(EXERCISE DIRECTIONS):
Your answer should consist of every line from the records that holds the string "field".

Data excerpts:
————
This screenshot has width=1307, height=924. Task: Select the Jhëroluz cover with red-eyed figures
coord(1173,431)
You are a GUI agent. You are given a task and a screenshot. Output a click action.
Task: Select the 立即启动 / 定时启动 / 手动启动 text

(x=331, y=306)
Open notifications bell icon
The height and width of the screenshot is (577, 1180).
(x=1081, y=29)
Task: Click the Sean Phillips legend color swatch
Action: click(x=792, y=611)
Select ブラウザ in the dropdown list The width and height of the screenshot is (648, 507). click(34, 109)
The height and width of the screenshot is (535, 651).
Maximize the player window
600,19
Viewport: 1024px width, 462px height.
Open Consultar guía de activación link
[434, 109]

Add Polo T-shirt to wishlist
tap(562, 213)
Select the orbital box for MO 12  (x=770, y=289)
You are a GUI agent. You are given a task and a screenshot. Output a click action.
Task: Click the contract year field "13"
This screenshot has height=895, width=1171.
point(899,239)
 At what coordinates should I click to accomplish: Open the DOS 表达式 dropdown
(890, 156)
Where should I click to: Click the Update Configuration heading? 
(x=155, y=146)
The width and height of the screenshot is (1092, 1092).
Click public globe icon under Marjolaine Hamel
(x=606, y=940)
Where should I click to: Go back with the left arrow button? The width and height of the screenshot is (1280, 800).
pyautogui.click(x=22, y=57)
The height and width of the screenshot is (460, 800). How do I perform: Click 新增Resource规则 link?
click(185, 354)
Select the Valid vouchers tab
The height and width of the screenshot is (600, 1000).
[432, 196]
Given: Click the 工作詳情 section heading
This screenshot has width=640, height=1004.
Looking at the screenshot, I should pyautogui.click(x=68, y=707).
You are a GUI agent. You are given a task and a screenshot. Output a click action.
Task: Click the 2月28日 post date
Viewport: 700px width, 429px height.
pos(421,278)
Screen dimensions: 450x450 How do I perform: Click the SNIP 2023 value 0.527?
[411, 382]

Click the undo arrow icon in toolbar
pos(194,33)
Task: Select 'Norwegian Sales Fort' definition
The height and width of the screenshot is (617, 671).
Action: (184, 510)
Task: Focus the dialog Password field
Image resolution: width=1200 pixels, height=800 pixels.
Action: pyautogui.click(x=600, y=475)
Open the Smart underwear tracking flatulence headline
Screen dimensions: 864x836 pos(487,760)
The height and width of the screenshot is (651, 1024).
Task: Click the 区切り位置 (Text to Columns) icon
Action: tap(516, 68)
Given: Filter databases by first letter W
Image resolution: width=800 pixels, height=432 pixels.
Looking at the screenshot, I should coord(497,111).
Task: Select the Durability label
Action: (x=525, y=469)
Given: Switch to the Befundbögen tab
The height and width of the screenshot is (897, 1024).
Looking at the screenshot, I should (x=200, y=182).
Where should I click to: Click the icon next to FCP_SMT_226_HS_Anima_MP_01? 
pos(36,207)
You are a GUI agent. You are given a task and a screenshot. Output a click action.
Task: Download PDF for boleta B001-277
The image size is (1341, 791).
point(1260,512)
————
(RESPONSE TO THIS EXERCISE):
Task: Click the contract year field "13"
Task: Focus the dialog Password field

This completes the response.